Your hand stopped reaching towards the ceiling. It was hard to breathe. I clutched at my chest, wound the ends of my fingers around my neck, scraped and rubbed my skin, as if that would rend apart the layers and layers of desolation molded about me.
“You’re reminded of how that soup kitchen you pioneered will only blame you for all the faults they will have. You’re reminded of how that promotion and raise only sets more responsibility on your shoulders and erases the excuse of not being everything you’re supposed to be. Others see your acts and label you perfect, a model citizen. Or maybe they do so to justify their inaction and prepare your personalized shame for when you finally crack.”

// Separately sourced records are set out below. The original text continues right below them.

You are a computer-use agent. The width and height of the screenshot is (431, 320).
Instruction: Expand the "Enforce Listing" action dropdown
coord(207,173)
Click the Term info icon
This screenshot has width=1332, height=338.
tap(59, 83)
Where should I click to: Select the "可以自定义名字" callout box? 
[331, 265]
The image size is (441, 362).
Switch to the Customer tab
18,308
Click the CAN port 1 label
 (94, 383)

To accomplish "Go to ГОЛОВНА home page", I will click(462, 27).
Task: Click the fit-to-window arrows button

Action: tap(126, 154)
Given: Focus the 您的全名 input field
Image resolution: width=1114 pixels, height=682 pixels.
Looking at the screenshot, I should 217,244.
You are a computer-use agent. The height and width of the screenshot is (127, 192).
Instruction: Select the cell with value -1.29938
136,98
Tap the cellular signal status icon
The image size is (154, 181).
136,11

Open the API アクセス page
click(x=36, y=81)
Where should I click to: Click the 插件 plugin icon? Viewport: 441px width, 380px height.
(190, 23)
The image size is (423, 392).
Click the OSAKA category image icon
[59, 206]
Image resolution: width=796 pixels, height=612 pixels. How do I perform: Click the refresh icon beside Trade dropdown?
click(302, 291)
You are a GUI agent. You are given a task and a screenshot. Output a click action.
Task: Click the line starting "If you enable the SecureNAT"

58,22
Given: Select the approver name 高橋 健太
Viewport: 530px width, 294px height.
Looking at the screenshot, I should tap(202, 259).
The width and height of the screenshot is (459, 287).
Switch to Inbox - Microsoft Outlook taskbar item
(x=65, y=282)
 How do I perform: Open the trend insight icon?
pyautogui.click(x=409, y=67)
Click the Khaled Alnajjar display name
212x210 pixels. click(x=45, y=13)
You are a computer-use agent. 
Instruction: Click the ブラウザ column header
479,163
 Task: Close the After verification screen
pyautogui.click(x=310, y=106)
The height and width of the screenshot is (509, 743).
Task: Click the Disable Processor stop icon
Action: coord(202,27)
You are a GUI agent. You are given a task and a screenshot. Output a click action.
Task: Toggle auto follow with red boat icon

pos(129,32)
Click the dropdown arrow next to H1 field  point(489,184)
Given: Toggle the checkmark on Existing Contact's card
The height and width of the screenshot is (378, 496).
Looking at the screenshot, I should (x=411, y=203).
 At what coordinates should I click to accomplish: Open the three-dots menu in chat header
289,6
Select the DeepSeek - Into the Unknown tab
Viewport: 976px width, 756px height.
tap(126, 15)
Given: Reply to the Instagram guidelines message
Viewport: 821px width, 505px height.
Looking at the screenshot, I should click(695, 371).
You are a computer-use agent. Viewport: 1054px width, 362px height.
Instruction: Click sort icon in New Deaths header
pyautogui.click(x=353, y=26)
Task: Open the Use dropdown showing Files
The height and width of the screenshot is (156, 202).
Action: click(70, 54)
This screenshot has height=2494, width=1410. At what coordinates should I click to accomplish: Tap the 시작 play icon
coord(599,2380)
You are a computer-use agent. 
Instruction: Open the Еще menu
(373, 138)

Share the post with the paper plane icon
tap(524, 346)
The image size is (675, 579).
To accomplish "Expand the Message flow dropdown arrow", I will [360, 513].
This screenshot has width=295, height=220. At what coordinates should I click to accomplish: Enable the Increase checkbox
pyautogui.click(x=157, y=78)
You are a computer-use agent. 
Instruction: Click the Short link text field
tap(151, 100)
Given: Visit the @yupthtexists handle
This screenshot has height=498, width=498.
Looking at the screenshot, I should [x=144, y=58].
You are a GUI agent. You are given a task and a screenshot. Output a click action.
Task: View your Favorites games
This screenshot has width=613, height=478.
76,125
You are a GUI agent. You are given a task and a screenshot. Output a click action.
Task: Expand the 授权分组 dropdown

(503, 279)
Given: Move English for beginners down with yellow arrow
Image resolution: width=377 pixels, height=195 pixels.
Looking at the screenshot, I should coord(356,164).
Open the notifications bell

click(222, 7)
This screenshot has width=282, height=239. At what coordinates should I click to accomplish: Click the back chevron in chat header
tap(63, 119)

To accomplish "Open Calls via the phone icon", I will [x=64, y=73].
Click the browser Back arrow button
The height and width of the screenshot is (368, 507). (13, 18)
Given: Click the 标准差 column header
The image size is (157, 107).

You laughed once, quick and quiet, the sound of soft scorn reverberating throughout the room. I raked my hands through my scalp trying to cover my ears. I threw myself across the couch, trying to block the whispers that slinked through the pillows, my hands, and my mind.
“Here is the funniest thing. You actually have, have done, and are everything they require. But you can’t seem to be the one thing you, yourself, want. And you’re reminded of this over and over again every time you think.”
The pillows slipped to the floor, I sunk into the couch, looking up at the ceiling. That familiar numbness seeped into my every thought and every breath and immobilized me. I lost any idea of a different possibility. I lost my will to stop listening. I couldn’t do anymore but stare at the ceiling that I could never reach and ask the same familiar question.
“What is it?” I breathed. “What is that I’ll never be?”
You tore your gaze from the ceiling and loomed over me. The ceiling vanished. All I could see was your shadowy form and a flash of your white fangs.